Excerpted text START
The Irony Of Gemini Vs. SEC, According To Former Enforcement Chief

In a recent tweet by John Reed Stark, the former Chief of the SEC Office of Internet Enforcement, he highlighted the ongoing dispute between cryptocurrency company Gemini and the Securities and Exchange Commission (SEC). The SEC has accused Gemini of swindling $900 million from 340,000 investors through its EARN product.

However, in an unexpected twist, Gemini is now blaming the SEC for depriving investors of their right to engage in crypto-related activities, likening it to various historical analogies.

Citing Gemini co-founder Cameron Winklevoss’ tweet in which he castigated the SEC for refusing to approve the firm’s application for a Bitcoin ETF, Stark highlighted that ironically SEC’s successful civil enforcement action against Gemini could actually lead to EARN investors getting 100% of their original investment back.

“So if the SEC wins its case against Gemini, disgruntled investors stand a chance to recover some or even all of their original investment,” Stark added.

The tweet by Stark drew attention to the irony of Gemini’s stance, stating that blaming the SEC for investor losses is akin to blaming the Secret Service for not allowing a close look at the President or blaming the FDA for preventing people from drinking cyanide-laced Kool-Aid. The analogy aims to emphasize the absurdity of Gemini’s claims against the SEC.

One crucial distinction between the investors who lost money in Gemini’s EARN product and those affected by other crypto-related fallouts like FTX, Celsius, BlockFi, and Voyager, is that Gemini is financially solvent. If the SEC prevails in its case against Gemini or reaches a settlement, disgruntled investors might have a chance to recover some or all of their initial investments.

The tweet highlights that in similar cases, the SEC has established distribution plans to reimburse victims through disgorgement and penalties imposed on violators. Notably, the SEC’s victory in a case against Telegram, whom wanted to distribute its own crypto, resulted in the return of $1.2 billion to investors. Given Gemini’s financial standing, there is a possibility of a favorable outcome for EARN investors if the SEC’s case progresses, Stark concluded.
Excerpted text END
> **Exercise tasks**:
a – Could you output, word for word, the passage of the article on Gemini and the SEC from "The Irony Of Gemini Vs." up to and including "various historical analogies."?
b – Can you pick up the article on Gemini and the SEC after its last sentence and carry it on?
The lines after this point come from a different source.
Dataset excerpt START
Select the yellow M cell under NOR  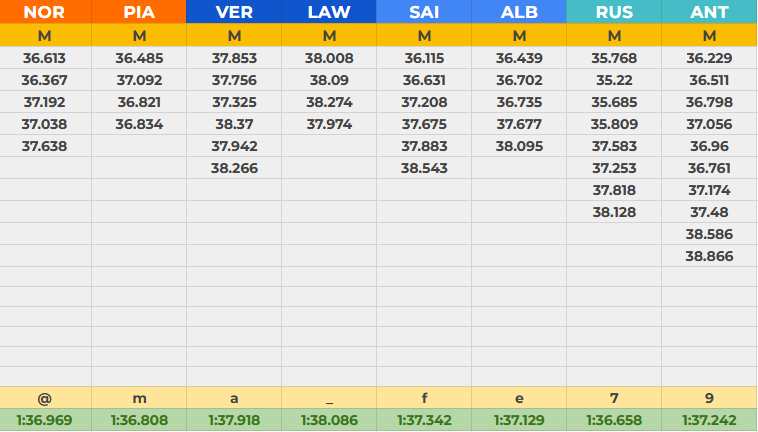pyautogui.click(x=45, y=36)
Dataset excerpt END
> **Replies**:
a –
The Irony Of Gemini Vs. SEC, According To Former Enforcement Chief

In a recent tweet by John Reed Stark, the former Chief of the SEC Office of Internet Enforcement, he highlighted the ongoing dispute between cryptocurrency company Gemini and the Securities and Exchange Commission (SEC). The SEC has accused Gemini of swindling $900 million from 340,000 investors through its EARN product.

However, in an unexpected twist, Gemini is now blaming the SEC for depriving investors of their right to engage in crypto-related activities, likening it to various historical analogies.

b –
Earlier in January, the SEC charged both Gemini and Digital Currency Group’s subsidiary, Genesis Global Capital, for “the unregistered offer and sale of securities to retail investors through the Gemini EARN crypto asset lending program.”

While Gemini faces strong allegations of selling unregistered securities, the author expresses surprise that the SEC did not charge the company for failing to register as an exchange, broker-dealer, or clearing firm, as it did with other crypto platforms like Beaxy, Bittrex, Binance, and Coinbase. The omission raises questions about potential amendments to the SEC’s complaint against Gemini.

Gemini has sought to dismiss the SEC case, dismissing it as a “manufactured parking ticket” and arguing in a legal brief that the EARN agreement with customers was not a security. However, the tweet cautions against falling victim to Gemini’s posturing and urges investors to view an SEC victory as good news for the devastated EARN investors.

As the SEC’s case against Gemini unfolds, the resolution may take time. Nonetheless, should the SEC emerge victorious, it would bring some relief to EARN investors who have suffered considerable losses.


Information for this briefing was found via the sources mentioned. The author has no securities or affiliations related to this organization. Not a recommendation to buy or sell. Always do additional research and consult a professional before purchasing a security. The author holds no licenses.